PROBLEM DESCRIPTION: Could you quote the Christian Yount profile below word for word, starting at the words "American football player" and stopping after "with the Cleveland Browns."?

EXTRACT TO READ:
==*==
Personal information
- Born:: July 8, 1988 (age 37) San Pedro, California, U.S.
- Height:: 6 ft 1 in (1.85 m)
- Weight:: 256 lb (116 kg)

Career information
- High school:: Las Flores (CA) Tesoro
- College:: UCLA
- NFL draft:: 2011: undrafted

Career history
- Tampa Bay Buccaneers (2011); Cleveland Browns (2011–2014); New England Patriots (2016)*;
- * Offseason and/or practice squad member only

Career NFL statistics
- Games played:: 60
- Total tackles:: 10
- Stats at Pro Football Reference

= Christian Yount =

American football player (born 1988)

Christian Alexander Yount (born July 8, 1988) is an American former professional football player who was a long snapper in the National Football League (NFL). He played college football for the UCLA Bruins. Yount was signed by the Tampa Bay Buccaneers as an undrafted free agent in 2011 and has also played for the Cleveland Browns.

==Professional career==
===Tampa Bay Buccaneers===
After going unselected in the 2011 NFL draft, Yount signed with the Tampa Bay Buccaneers. Originally, he made the roster out of training camp, but was released by the team on September 14, only to be re-signed on September 17. He was waived again on October 25.

===Cleveland Browns===
On November 29, 2011, Yount signed with the Cleveland Browns.

On August 6, 2013, Yount signed a five-year contract extension. On May 29, 2015, Yount was waived.

===New England Patriots===
On April 22, 2016, Yount signed with the New England Patriots. Yount was released on July 21, 2016.
==*==
DATASET EXTRACT:
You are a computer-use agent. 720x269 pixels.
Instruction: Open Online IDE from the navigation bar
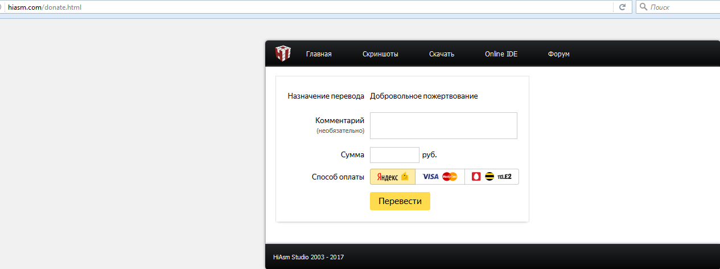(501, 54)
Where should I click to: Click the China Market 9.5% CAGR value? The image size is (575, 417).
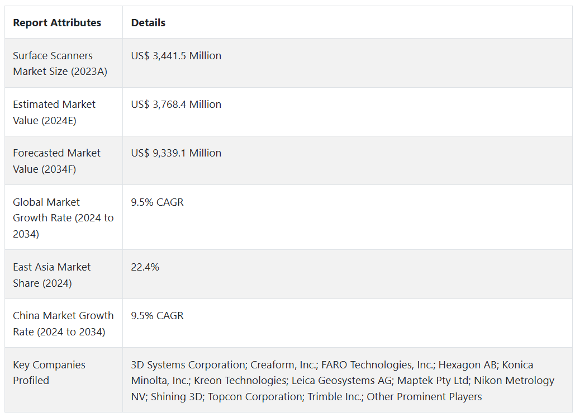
==*==
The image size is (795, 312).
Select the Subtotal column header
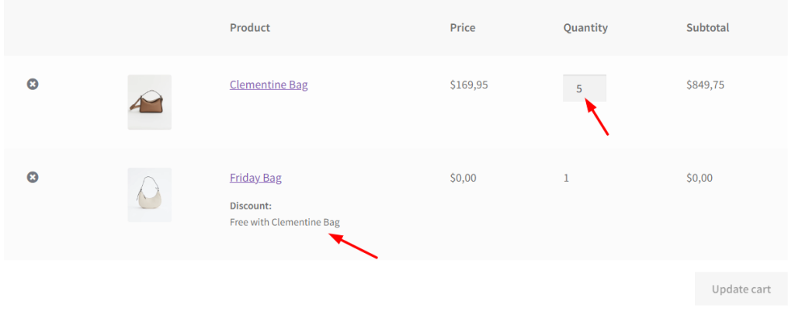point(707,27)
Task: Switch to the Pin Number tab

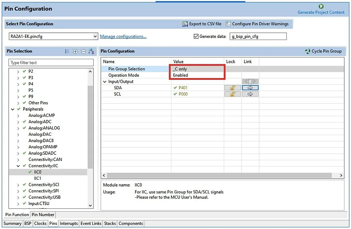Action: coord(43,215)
==*==
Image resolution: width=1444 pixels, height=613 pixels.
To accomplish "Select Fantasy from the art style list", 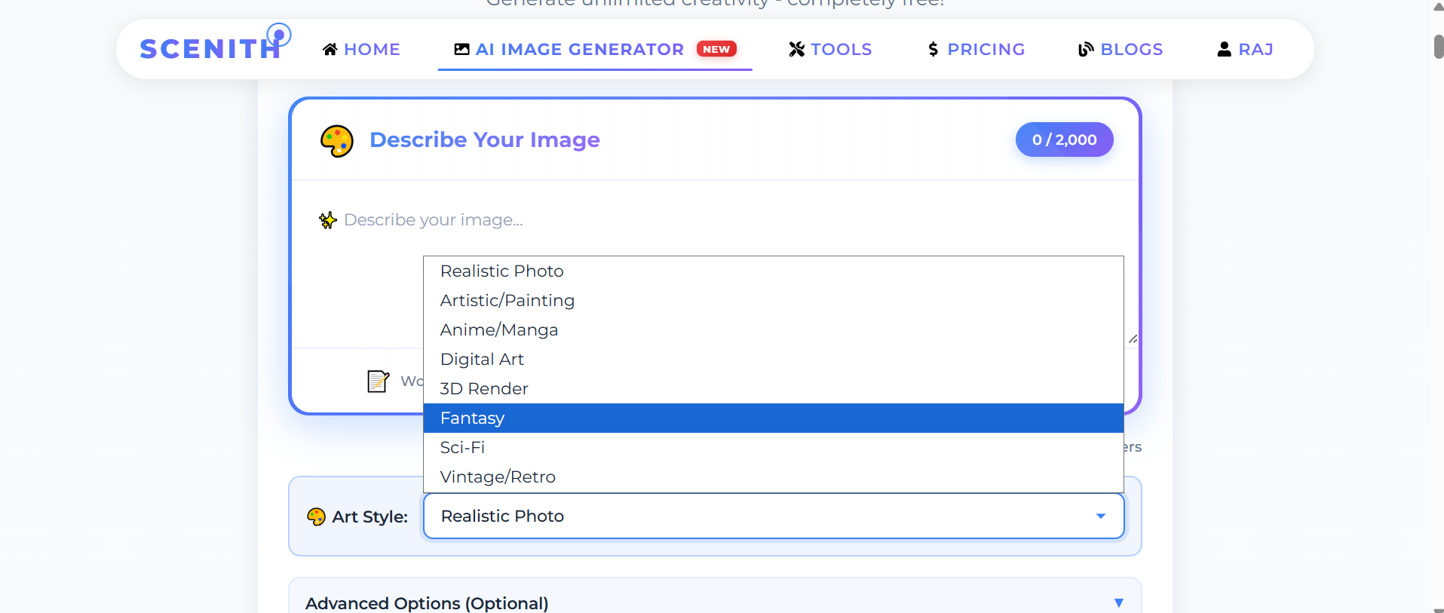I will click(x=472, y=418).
==*==
RESPONSE BOX:
American football player (born 1988)

Christian Alexander Yount (born July 8, 1988) is an American former professional football player who was a long snapper in the National Football League (NFL). He played college football for the UCLA Bruins. Yount was signed by the Tampa Bay Buccaneers as an undrafted free agent in 2011 and has also played for the Cleveland Browns.

==Professional career==
===Tampa Bay Buccaneers===
After going unselected in the 2011 NFL draft, Yount signed with the Tampa Bay Buccaneers. Originally, he made the roster out of training camp, but was released by the team on September 14, only to be re-signed on September 17. He was waived again on October 25.

===Cleveland Browns===
On November 29, 2011, Yount signed with the Cleveland Browns.